How well we live in retirement is relative to how well we lived PRIOR to retirement, or course, but it is also relative to how we THINK we should be living.
I have long subscribed to the “three-legged stool” of financial security; that is, that we should not depend on any one source of income, but rather that we plan to maximize each of the various sources of income that might be available to us.

Social Security for most of us is a mainstay of our retirement income plans, not because it is necessarily the largest source of our income, but because it has always been the most assured and the most dependable. If that sounds duplicative, by “dependable” I mean that the money will be there on time, month after month. You don’t have to go after anyone to make sure you are paid. “Assured,” to me, means that this is a guaranteed entitlement from the U.S. Government.
Regardless of all the dire claims and warnings about the Social Security System, it is fully funded through the year 2041, and I do confidently believe that the people of the U.S. would not tolerate any government that failed to meet obligations to its citizenry. This is, after all, a government BY the people, etc., etc., and we will always have the means to sustain this ABSOLUTELY ESSENTIAL program.
When we look at the Billions of dollars now being applied toward economic stimulus and financial bailouts, we can see that the means are available to bailout social security if and when the time comes as well.
The second “leg” of the financial security “stool” are private retirement plans, (within which I include 401K, 457K, Simplified, Keogh, IRA, and Roth plans). The third “leg” is individual savings (this includes Certificates of Deposit, Savings Bonds, Passbook Accounts, Money Market Accounts and any other dividend earning stocks and interest bearing bonds).

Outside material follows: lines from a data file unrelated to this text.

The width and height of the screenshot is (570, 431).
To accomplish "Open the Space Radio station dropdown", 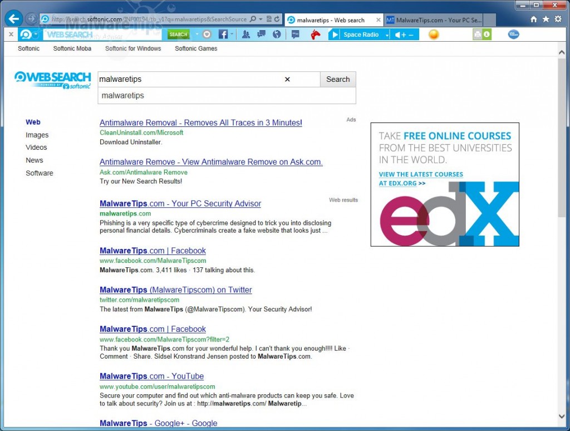I will (387, 34).
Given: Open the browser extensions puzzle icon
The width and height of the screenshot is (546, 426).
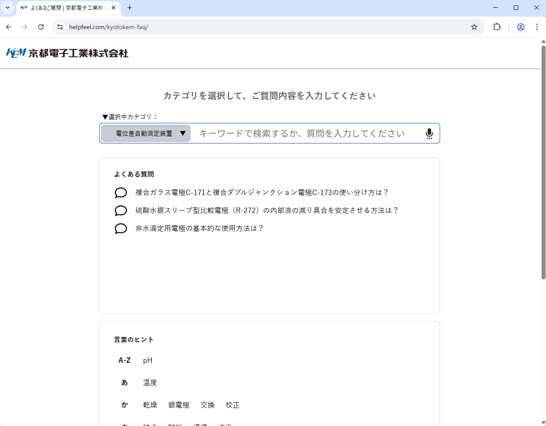Looking at the screenshot, I should coord(497,27).
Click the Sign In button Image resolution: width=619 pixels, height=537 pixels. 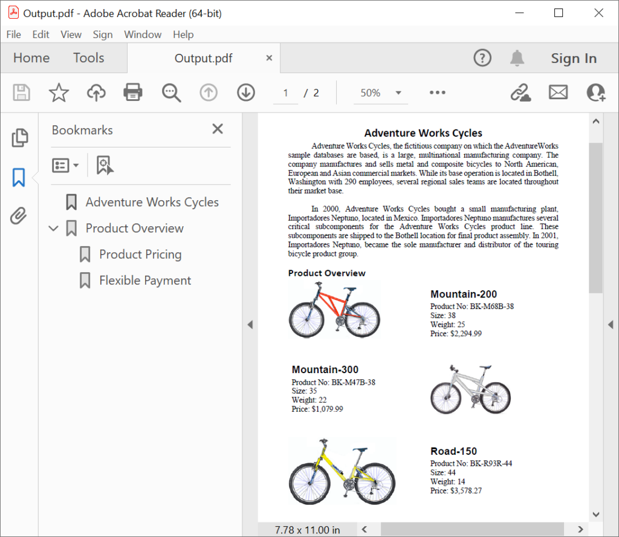[x=573, y=59]

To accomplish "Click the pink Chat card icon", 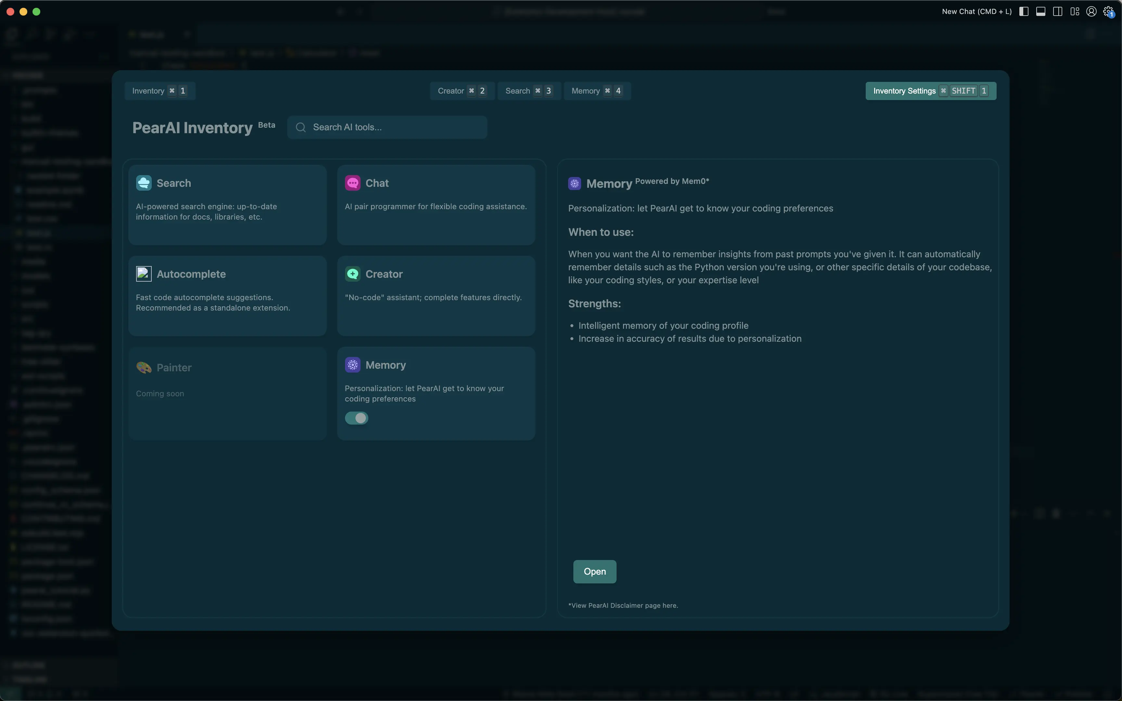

There can be a fourth leg to this “stool” and that is earned income, which means full-time or part-time employment, or earnings from consulting, writing, or speech-making, and other various forms of “pay for work” that we might do, whether mowing lawns, delivering newspapers, or babysitting. (Yes, sometimes we do go back to doing what we did as teenagers.) I also include here any money we might earn from Blogging. HA HA HA.
Oh, yeah, like I am going to finance my new Motor Home with earnings from Google Adsense. More laughter merited here.